I'm not following...
Anyway, 4K drives that are 512b logical and 4K physical may or may not
also have "DOS partition compensation" that use LBA -1 as the first
naturally (4K) aligned start. This means that the partition tools
need to shift the start of the first primary partition to be offset by
3584 bytes (7 512b sectors) for use with Linux. But for windows,
AFAIK windows XP and windows 7 create all partitions aligned on 1MB
boundaries. Linux's parted and fdisk create 1MB aligned partitions
now too.
So the only outlier is older versions of windows (< XP) and Linux (old
fdisk and parted, etc also use DOS partitioning) that don't use
naturally aligned (e.g. 1MB) partition boundaries. In those versions
of Windows and LInux there are ways to change the default start of
sector 63. That said, there is an opportunity to improve
documentation for how to workaround DOS partitioning on these
operating systems.
One other piece worth mentioning on this "IO Toplogy" support in the
entire Linux I/O Stack is the virt layers. hch has already extended
the virt-io protocol and qemu is in the finishing stages of being
updated to properly consume the "IO Topology" information. So we
really don't have any gaps in the Linux I/O stack.

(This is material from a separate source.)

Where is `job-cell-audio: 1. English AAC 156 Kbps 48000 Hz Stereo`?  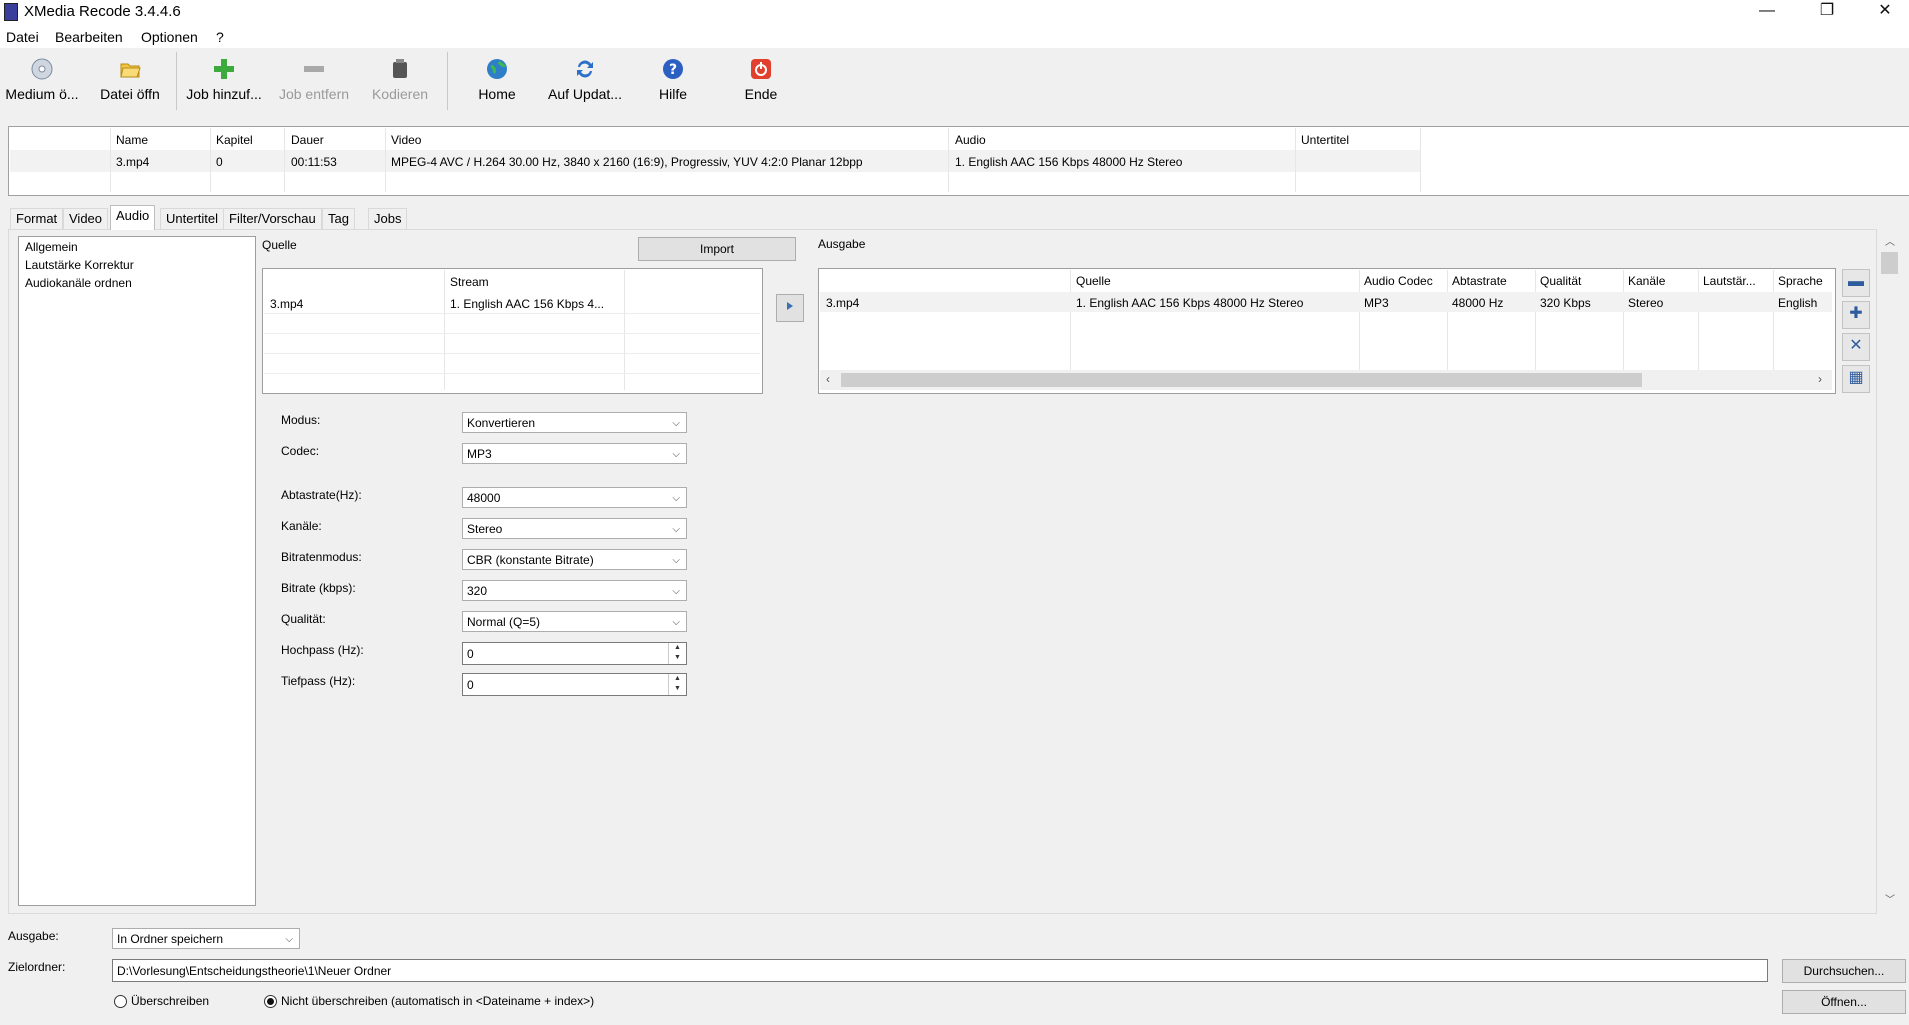
job-cell-audio: 1. English AAC 156 Kbps 48000 Hz Stereo is located at coordinates (1068, 162).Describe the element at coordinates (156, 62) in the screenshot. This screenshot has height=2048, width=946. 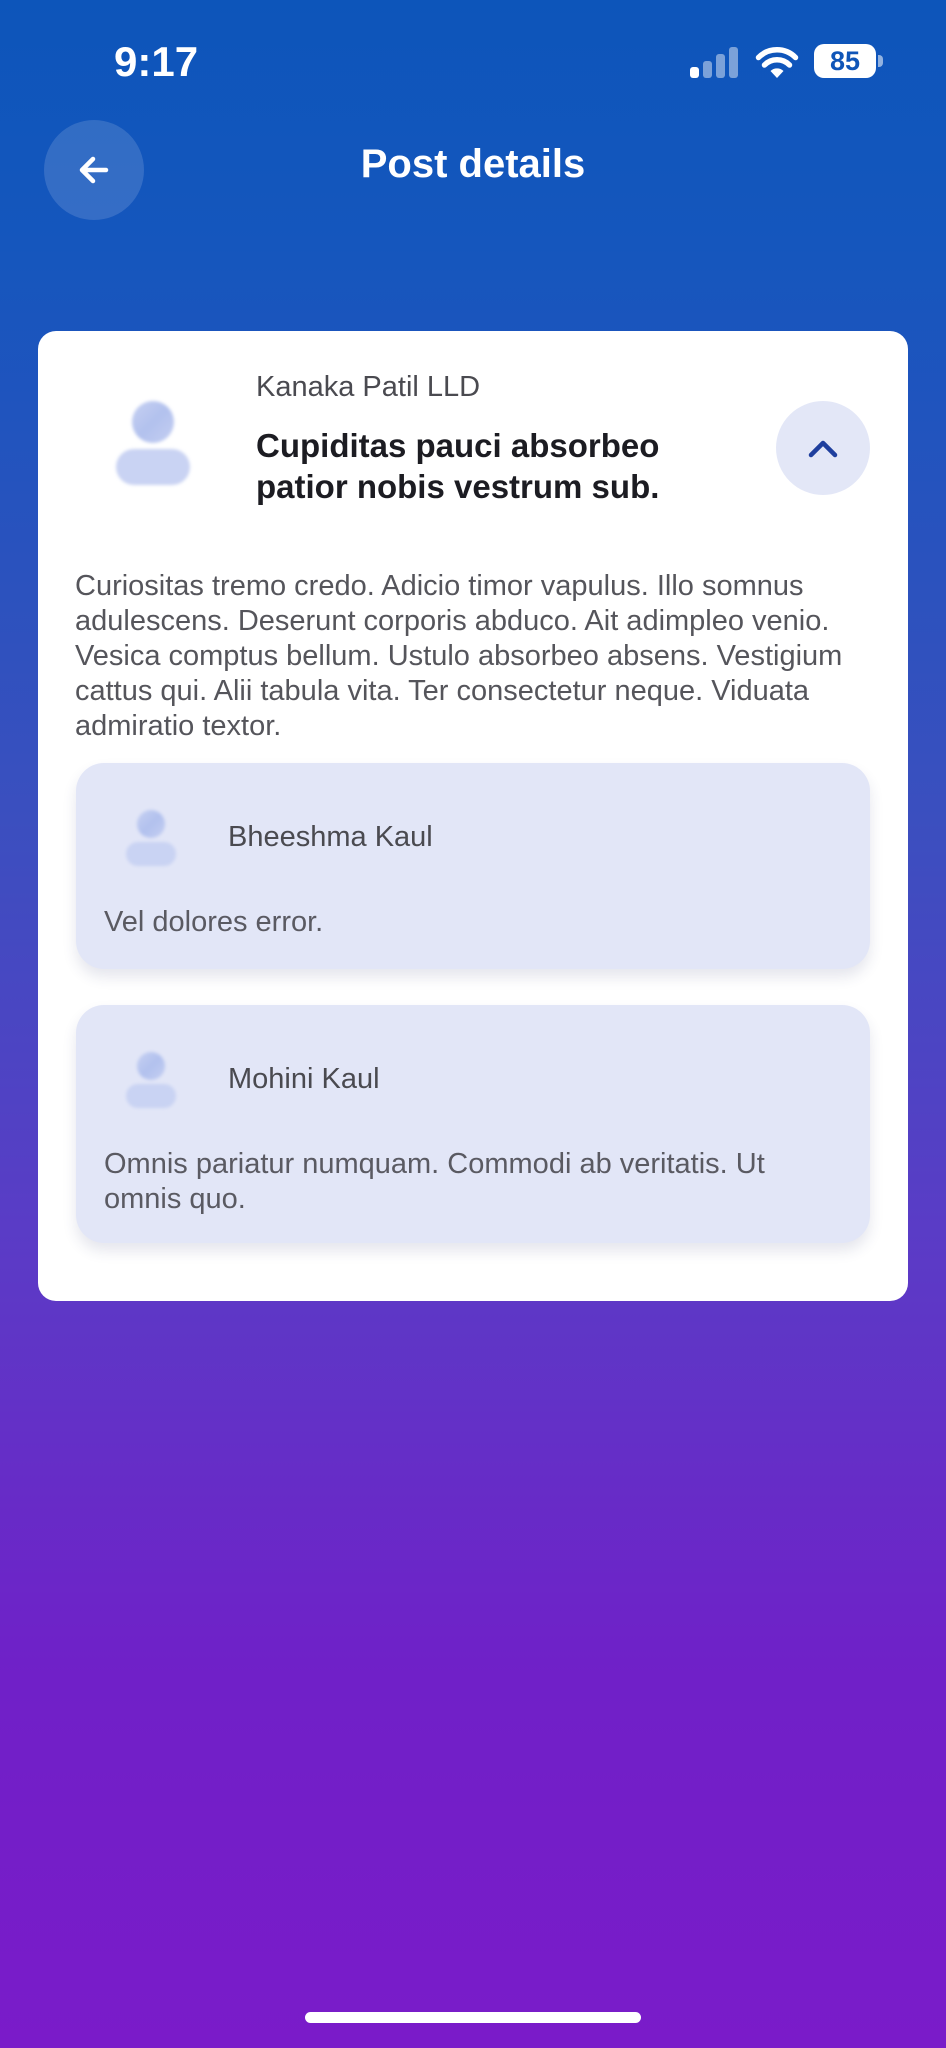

mkp in particular, Jens, James, myself, and others implemented and
refined the SCSI and block changes. kzak, jim meyering, hans de
goede, hch, eric sandeen, bob peterson, myself and others updated all
other I/O stack layers ranging from DM to LVM, libblkid, fdisk, parted
to anaconda to mkfs.ext[234], mkfs.xfs, mkfs.gfs2 to virt-io and qemu.
FYI, all of these advances will be in Fedora 13 (quite a few are
already in Fedora 12).
There are obviously other Linux systems and userland tools (likely
Xen, other mkfs.* and more) that should be updated. Hopefully
maintainers and/or contributors of these projects will follow-up to
address those that need updating.
Again please see:
http://oss.oracle.com/~mkp/docs/linux-advanced-storage.pdfhttp://people.redhat.com/msnitzer/docs/io-limits.txt
Some omissions include: Linux MD, which has been updated as mkp
pointed out, and I neglected to talk about virt-io and qemu (but like
I said they have been updated too).
Hopefully we're all closer to being on the same page now.